Of all the processes available to the people in charge of maintaining a building, none is more under-utilized than sweeping exterior areas. To recognize the importance of sweeping you must understand a few key facts in regards to everything that is done to clean the interior of a building:
1. According to industry studies, 80 percent to 94 percent of the soil in any facility was brought into the facility through foot traffic.
2. According to industry studies, it takes approximately 36 linear feet of matting to remove 99 percent of the soil from the shoes, while 12 feet of matting will remove 80 percent of the soil.
3. If you were to install brand new flooring in a building, lock the doors and not allow anyone into the building, you would essentially never have to maintain the floors again.
An important fact to understand is that the soil tracked into your facility every day is what drives your floor maintenance. Without dirty, soiled shoes walking across your floor they would look great and require no maintenance.
So the question becomes, “How do you stop soil from entering your building?”
The obvious first step is to install a proper two-mat system, which is an integral part of soil prevention efforts. However, most facilities do not have the space or budget for the 36 feet of matting required to remove virtually all the soil from the shoes.
Some facilities have resorted to using blowers to blow soils away from entrances; however the soil will just blow back over time. It has been reported that because gas-powered blowers do not have emission controls, using one of these blowers for one hour emits the same amount of greenhouse gasses as driving a typical car from Salt Lake City to New York and back.
A cost-effective and environmentally friendly addition to your soil prevention program is a sweeper. Sweepers help by collecting the soil that can be tracked in from entrances and parking lots so that it is contained, removed, and disposed of properly.
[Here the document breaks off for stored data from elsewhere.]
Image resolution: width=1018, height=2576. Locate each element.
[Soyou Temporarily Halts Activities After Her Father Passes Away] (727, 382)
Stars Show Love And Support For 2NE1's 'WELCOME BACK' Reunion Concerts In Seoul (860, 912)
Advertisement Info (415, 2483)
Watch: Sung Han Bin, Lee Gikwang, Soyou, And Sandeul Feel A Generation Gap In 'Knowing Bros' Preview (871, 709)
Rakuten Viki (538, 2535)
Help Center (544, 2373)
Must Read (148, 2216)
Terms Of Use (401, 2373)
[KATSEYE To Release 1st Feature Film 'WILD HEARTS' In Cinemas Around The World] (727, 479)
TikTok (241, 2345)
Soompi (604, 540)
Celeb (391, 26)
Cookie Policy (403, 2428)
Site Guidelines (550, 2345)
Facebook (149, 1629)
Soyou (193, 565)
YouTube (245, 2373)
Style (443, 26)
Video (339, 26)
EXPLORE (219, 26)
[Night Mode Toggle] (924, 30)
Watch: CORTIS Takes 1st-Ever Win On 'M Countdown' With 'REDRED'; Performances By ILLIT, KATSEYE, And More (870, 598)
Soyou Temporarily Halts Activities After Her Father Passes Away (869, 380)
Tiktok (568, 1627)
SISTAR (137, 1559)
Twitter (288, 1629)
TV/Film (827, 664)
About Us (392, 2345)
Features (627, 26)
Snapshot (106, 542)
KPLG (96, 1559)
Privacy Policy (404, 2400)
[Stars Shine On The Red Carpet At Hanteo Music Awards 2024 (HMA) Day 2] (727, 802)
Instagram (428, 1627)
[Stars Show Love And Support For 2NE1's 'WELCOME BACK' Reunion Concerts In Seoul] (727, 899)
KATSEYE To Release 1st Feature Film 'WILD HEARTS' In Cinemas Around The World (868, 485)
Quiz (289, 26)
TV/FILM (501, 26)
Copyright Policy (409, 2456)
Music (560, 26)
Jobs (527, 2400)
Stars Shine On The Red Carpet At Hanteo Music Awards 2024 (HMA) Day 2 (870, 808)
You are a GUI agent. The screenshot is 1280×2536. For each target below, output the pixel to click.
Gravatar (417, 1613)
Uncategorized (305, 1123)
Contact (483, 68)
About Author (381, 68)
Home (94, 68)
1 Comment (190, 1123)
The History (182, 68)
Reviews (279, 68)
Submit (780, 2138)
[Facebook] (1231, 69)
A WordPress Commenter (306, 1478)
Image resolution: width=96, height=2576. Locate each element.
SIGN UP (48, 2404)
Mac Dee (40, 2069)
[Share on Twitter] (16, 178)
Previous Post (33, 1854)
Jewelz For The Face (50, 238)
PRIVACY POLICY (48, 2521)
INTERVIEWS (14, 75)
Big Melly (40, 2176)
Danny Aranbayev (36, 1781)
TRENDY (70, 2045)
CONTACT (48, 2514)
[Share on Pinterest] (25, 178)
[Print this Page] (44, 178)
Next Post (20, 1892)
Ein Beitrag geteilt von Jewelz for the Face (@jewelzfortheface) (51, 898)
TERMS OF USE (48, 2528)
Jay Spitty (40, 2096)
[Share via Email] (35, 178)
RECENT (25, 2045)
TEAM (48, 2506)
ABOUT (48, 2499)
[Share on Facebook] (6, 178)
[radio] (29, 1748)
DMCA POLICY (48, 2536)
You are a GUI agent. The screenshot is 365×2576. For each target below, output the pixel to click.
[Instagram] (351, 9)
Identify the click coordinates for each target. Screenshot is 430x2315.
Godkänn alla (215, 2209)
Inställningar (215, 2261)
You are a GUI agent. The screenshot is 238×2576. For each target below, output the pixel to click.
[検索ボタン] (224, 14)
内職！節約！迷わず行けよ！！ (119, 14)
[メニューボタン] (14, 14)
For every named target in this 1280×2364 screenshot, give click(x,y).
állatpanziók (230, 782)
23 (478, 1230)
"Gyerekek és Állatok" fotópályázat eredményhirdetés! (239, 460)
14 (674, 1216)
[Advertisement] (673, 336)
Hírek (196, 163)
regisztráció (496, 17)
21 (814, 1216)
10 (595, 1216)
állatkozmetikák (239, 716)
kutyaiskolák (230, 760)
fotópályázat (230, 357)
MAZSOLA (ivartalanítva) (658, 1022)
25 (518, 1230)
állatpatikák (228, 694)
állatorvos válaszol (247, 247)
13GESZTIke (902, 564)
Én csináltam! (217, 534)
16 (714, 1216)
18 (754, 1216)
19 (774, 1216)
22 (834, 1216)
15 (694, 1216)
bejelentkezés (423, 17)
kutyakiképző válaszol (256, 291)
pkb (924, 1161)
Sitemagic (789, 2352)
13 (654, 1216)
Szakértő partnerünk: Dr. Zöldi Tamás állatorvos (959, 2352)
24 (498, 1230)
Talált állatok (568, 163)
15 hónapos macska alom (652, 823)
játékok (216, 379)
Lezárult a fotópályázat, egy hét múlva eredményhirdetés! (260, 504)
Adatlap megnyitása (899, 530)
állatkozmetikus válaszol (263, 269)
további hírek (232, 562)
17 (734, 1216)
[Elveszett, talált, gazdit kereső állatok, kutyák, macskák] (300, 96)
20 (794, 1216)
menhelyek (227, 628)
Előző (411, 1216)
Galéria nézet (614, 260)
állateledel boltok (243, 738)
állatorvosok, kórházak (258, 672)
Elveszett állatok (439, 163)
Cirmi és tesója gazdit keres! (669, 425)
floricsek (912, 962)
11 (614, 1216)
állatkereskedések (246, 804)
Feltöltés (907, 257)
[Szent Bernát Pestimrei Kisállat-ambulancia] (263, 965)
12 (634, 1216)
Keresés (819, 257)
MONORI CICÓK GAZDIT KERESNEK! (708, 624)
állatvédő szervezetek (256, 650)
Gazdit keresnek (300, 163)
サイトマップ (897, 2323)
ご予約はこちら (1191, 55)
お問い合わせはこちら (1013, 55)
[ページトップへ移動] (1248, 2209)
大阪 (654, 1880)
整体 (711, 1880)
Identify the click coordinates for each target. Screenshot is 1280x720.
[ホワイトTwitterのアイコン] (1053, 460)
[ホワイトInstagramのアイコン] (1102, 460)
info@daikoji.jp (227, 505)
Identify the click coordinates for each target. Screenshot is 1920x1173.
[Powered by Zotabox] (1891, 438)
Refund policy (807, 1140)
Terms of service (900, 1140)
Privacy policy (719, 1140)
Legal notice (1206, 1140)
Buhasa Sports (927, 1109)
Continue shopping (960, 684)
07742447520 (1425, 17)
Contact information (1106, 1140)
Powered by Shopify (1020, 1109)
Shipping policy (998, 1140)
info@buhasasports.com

If you choose to utilize a sweeper, you will need to determine which one is right for the soil you need to pick up, as there are two basic types of sweepers. The first type of sweeper is a “direct-throw” sweeper, which works like a lobby pan and a broom, sweeping debris straight into a hopper. This type of sweeper is designed for small, fine debris such as sand and dust all the way up to items such as cigarette butts. These sweepers are usually available in manual or powered versions and are generally lower in cost. If you do purchase a manual sweeper, be sure to check if the brush is geared on both wheels, because, if it is not, it may cause you to leave debris when making a turn.
The other type of sweeper is an “overthrow” sweeper, which brings the debris up and over the broom so that it can throw it into the hopper from above. The biggest advantage of this design is that it allows the operator to use the hopper to a fuller capacity, which makes the sweeper more productive. While this type of sweeper is efficient with smaller debris, it is most effective on larger debris such as leaves, crushed cans and papers. These units are battery-powered and generally used to cover larger areas.
When used in a soil-management program, sweeping is extremely effective at keeping soil out of a building. In a recent study, sweeping alone with no matting in place was found to stop 66 percent of the soil from entering a facility. When combined with a proper two-mat system, sweeping is an effective, crucial, and efficient part of a system that will help to stop soils from entering a facility and damaging the flooring.
The ultimate benefit of adding a sweeper to your soil prevention program is the fact that the more soil you contain and properly dispose before it enters your facility, the lower your maintenance costs. If you are struggling with budget costs and how to get everything accomplished with the hours allotted and the budget you have to spend, a sweeper may just be part of the solution.